[START OF Raw data]

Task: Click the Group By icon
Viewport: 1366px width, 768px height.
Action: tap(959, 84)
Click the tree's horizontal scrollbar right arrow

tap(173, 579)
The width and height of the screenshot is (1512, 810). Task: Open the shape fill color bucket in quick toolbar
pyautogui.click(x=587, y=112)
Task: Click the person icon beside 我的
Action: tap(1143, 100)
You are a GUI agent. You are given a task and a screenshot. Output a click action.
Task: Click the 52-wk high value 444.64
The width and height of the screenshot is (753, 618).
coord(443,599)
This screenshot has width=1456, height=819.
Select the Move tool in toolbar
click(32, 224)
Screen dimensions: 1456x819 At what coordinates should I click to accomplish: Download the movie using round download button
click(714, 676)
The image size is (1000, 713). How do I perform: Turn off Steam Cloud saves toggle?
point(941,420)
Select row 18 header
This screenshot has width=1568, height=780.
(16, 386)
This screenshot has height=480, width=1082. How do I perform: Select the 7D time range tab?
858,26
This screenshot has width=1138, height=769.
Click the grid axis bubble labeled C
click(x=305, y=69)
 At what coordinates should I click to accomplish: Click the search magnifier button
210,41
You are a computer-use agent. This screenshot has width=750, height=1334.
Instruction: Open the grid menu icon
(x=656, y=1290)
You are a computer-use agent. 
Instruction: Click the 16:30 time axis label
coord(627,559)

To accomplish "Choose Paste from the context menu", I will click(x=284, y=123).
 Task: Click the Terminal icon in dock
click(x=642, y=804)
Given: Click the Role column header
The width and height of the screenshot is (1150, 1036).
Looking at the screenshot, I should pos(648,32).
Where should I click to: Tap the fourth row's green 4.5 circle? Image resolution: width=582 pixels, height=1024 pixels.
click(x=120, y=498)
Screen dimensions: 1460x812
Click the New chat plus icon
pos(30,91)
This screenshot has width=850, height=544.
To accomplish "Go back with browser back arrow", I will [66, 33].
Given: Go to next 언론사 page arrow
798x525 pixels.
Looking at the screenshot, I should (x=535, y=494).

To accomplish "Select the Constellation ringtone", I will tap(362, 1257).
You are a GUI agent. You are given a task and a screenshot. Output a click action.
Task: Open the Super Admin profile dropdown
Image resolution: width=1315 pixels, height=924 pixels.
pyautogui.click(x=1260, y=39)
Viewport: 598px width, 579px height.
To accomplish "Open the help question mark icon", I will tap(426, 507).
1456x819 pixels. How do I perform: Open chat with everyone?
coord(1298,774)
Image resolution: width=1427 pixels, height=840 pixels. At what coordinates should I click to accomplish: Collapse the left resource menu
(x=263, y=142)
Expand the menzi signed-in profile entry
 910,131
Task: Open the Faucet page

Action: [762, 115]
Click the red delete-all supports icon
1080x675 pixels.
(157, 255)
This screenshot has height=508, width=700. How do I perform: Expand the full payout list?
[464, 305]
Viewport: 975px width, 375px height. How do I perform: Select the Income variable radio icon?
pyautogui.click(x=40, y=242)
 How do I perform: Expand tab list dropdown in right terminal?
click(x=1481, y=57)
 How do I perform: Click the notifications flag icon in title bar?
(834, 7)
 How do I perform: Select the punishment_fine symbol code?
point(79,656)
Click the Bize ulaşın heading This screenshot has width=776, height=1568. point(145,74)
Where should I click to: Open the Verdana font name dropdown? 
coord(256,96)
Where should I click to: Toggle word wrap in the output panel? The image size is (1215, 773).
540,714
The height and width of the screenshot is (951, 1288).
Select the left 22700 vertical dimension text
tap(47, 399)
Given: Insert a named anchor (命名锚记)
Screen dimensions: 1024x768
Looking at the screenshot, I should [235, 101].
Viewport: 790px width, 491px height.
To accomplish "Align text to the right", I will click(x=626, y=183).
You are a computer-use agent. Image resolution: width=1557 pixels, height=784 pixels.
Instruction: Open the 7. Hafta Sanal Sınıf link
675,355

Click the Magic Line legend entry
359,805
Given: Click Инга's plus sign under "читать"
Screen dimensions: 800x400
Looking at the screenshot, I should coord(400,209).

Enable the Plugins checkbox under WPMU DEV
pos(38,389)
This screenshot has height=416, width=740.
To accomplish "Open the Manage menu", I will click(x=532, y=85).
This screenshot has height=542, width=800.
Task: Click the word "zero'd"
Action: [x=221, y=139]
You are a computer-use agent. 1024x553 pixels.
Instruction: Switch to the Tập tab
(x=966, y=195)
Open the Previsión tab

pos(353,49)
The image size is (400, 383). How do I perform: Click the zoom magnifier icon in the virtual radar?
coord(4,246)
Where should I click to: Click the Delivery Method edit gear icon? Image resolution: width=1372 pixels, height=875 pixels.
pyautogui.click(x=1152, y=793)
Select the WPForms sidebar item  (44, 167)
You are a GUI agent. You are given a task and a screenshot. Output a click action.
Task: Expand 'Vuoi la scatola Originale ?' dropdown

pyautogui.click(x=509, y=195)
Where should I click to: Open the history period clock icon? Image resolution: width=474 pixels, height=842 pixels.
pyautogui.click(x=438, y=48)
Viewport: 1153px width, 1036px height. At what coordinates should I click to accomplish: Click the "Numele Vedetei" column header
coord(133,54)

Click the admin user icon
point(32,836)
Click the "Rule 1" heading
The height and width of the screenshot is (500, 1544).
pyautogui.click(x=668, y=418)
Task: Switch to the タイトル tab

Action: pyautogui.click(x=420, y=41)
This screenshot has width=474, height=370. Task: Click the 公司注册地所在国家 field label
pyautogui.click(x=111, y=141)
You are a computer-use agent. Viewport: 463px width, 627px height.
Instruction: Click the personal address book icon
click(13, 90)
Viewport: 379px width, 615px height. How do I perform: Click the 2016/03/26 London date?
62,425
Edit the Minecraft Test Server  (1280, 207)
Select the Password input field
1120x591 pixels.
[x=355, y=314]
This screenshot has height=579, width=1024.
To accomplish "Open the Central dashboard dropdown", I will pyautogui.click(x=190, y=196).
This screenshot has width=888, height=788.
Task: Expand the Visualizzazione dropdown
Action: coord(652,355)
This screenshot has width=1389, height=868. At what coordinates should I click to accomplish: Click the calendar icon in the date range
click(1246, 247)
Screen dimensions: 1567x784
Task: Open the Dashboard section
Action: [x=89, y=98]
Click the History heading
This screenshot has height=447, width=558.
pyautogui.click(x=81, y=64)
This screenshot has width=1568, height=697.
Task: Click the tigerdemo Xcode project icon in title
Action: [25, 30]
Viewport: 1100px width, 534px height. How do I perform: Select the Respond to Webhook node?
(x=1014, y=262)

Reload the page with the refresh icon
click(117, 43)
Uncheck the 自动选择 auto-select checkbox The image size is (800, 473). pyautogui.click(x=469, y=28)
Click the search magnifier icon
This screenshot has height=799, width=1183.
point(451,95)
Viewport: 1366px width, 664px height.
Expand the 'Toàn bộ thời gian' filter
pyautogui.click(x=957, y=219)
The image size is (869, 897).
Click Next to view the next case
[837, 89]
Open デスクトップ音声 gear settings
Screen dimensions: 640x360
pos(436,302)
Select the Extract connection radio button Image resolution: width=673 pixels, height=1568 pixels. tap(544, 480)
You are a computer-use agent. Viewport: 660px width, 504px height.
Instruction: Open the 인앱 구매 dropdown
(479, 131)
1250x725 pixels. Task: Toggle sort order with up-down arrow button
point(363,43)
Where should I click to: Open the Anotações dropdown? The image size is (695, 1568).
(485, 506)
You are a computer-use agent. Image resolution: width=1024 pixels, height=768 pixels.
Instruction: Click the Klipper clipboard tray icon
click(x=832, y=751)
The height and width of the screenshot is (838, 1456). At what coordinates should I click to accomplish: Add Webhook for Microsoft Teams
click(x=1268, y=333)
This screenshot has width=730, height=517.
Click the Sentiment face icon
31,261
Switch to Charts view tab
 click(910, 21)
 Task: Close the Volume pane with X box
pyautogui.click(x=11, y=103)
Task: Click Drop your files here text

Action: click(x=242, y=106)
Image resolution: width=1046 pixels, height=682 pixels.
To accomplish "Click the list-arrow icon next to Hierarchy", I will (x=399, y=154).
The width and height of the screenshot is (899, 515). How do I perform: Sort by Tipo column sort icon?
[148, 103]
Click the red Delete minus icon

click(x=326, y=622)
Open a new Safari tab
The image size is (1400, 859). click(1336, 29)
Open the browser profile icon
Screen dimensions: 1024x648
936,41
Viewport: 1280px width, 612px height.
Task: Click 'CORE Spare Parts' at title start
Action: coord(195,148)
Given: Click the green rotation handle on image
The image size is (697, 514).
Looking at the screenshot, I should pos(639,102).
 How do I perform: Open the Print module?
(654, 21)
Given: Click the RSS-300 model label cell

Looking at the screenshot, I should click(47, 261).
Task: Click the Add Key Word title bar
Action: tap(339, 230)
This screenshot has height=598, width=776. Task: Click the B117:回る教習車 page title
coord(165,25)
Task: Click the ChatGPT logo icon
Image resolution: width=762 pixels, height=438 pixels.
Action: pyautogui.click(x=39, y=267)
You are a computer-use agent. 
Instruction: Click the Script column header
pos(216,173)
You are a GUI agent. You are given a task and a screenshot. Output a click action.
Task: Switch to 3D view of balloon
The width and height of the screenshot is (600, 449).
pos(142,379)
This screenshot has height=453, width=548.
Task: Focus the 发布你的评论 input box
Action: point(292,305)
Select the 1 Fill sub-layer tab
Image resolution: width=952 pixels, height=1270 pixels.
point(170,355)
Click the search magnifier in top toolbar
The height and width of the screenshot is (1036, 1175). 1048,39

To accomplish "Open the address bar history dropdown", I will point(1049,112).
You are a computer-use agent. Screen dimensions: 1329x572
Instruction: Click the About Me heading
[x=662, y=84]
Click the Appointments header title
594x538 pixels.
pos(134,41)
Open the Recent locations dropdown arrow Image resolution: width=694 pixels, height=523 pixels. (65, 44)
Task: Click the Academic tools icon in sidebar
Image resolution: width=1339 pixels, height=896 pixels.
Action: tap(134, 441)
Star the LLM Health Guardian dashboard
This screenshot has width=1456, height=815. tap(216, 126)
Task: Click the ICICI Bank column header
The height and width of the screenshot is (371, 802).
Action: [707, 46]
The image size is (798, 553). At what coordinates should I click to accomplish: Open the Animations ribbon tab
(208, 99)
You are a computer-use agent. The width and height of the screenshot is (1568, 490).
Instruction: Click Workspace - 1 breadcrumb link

[END OF Raw data]

• [Required work]
Copy the records above verbatim, starting at the line containing "How do I perform: Select the punishment_fine" and ending at the line containing "pos(38,389)", with both of those lines included.

• [Written answer]
 How do I perform: Select the punishment_fine symbol code?
point(79,656)
Click the Bize ulaşın heading This screenshot has width=776, height=1568. point(145,74)
Where should I click to: Open the Verdana font name dropdown? 
coord(256,96)
Where should I click to: Toggle word wrap in the output panel? The image size is (1215, 773).
540,714
The height and width of the screenshot is (951, 1288).
Select the left 22700 vertical dimension text
tap(47, 399)
Given: Insert a named anchor (命名锚记)
Screen dimensions: 1024x768
Looking at the screenshot, I should [235, 101].
Viewport: 790px width, 491px height.
To accomplish "Align text to the right", I will click(x=626, y=183).
You are a computer-use agent. Image resolution: width=1557 pixels, height=784 pixels.
Instruction: Open the 7. Hafta Sanal Sınıf link
675,355

Click the Magic Line legend entry
359,805
Given: Click Инга's plus sign under "читать"
Screen dimensions: 800x400
Looking at the screenshot, I should coord(400,209).

Enable the Plugins checkbox under WPMU DEV
pos(38,389)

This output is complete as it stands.